## EXERCISE OBJECTIVE:
Give the entries again, exactly as written.

## Collected data:
____

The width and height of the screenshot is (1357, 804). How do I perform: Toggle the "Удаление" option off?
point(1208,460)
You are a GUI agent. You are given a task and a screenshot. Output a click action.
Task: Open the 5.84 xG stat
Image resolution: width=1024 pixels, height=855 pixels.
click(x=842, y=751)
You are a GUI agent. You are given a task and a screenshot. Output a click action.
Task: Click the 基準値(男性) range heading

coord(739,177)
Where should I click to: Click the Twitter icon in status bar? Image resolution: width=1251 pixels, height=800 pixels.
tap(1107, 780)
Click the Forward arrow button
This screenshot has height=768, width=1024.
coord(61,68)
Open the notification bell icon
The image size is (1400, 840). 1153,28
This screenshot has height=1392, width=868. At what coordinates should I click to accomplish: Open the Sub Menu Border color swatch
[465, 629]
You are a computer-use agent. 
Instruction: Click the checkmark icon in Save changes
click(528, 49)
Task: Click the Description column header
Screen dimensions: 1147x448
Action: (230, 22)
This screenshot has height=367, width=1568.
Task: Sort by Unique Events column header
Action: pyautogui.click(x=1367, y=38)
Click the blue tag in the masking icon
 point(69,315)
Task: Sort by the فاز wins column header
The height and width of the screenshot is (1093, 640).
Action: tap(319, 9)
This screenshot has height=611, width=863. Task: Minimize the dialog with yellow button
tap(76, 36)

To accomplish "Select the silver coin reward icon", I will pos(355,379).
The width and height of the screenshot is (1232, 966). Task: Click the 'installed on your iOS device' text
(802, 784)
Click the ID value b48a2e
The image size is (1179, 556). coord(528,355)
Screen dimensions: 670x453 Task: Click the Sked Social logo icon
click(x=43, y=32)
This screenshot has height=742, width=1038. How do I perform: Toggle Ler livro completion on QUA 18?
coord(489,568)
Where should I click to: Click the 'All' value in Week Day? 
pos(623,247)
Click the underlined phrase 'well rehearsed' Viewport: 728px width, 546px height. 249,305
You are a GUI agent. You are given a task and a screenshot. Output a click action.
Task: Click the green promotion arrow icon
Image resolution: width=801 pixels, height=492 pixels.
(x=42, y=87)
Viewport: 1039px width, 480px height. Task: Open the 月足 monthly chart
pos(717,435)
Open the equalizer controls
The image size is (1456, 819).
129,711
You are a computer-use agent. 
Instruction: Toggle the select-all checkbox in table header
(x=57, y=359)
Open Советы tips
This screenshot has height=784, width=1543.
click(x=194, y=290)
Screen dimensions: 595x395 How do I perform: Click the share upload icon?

____

## ANSWER AREA:
The width and height of the screenshot is (1357, 804). How do I perform: Toggle the "Удаление" option off?
point(1208,460)
You are a GUI agent. You are given a task and a screenshot. Output a click action.
Task: Open the 5.84 xG stat
Image resolution: width=1024 pixels, height=855 pixels.
click(x=842, y=751)
You are a GUI agent. You are given a task and a screenshot. Output a click action.
Task: Click the 基準値(男性) range heading

coord(739,177)
Where should I click to: Click the Twitter icon in status bar? Image resolution: width=1251 pixels, height=800 pixels.
tap(1107, 780)
Click the Forward arrow button
This screenshot has height=768, width=1024.
coord(61,68)
Open the notification bell icon
The image size is (1400, 840). 1153,28
This screenshot has height=1392, width=868. At what coordinates should I click to accomplish: Open the Sub Menu Border color swatch
[465, 629]
You are a computer-use agent. 
Instruction: Click the checkmark icon in Save changes
click(528, 49)
Task: Click the Description column header
Screen dimensions: 1147x448
Action: (230, 22)
This screenshot has height=367, width=1568.
Task: Sort by Unique Events column header
Action: pyautogui.click(x=1367, y=38)
Click the blue tag in the masking icon
 point(69,315)
Task: Sort by the فاز wins column header
The height and width of the screenshot is (1093, 640).
Action: tap(319, 9)
This screenshot has height=611, width=863. Task: Minimize the dialog with yellow button
tap(76, 36)

To accomplish "Select the silver coin reward icon", I will pos(355,379).
The width and height of the screenshot is (1232, 966). Task: Click the 'installed on your iOS device' text
(802, 784)
Click the ID value b48a2e
The image size is (1179, 556). coord(528,355)
Screen dimensions: 670x453 Task: Click the Sked Social logo icon
click(x=43, y=32)
This screenshot has height=742, width=1038. How do I perform: Toggle Ler livro completion on QUA 18?
coord(489,568)
Where should I click to: Click the 'All' value in Week Day? 
pos(623,247)
Click the underlined phrase 'well rehearsed' Viewport: 728px width, 546px height. 249,305
You are a GUI agent. You are given a task and a screenshot. Output a click action.
Task: Click the green promotion arrow icon
Image resolution: width=801 pixels, height=492 pixels.
(x=42, y=87)
Viewport: 1039px width, 480px height. Task: Open the 月足 monthly chart
pos(717,435)
Open the equalizer controls
The image size is (1456, 819).
129,711
You are a computer-use agent. 
Instruction: Toggle the select-all checkbox in table header
(x=57, y=359)
Open Советы tips
This screenshot has height=784, width=1543.
click(x=194, y=290)
Screen dimensions: 595x395 How do I perform: Click the share upload icon?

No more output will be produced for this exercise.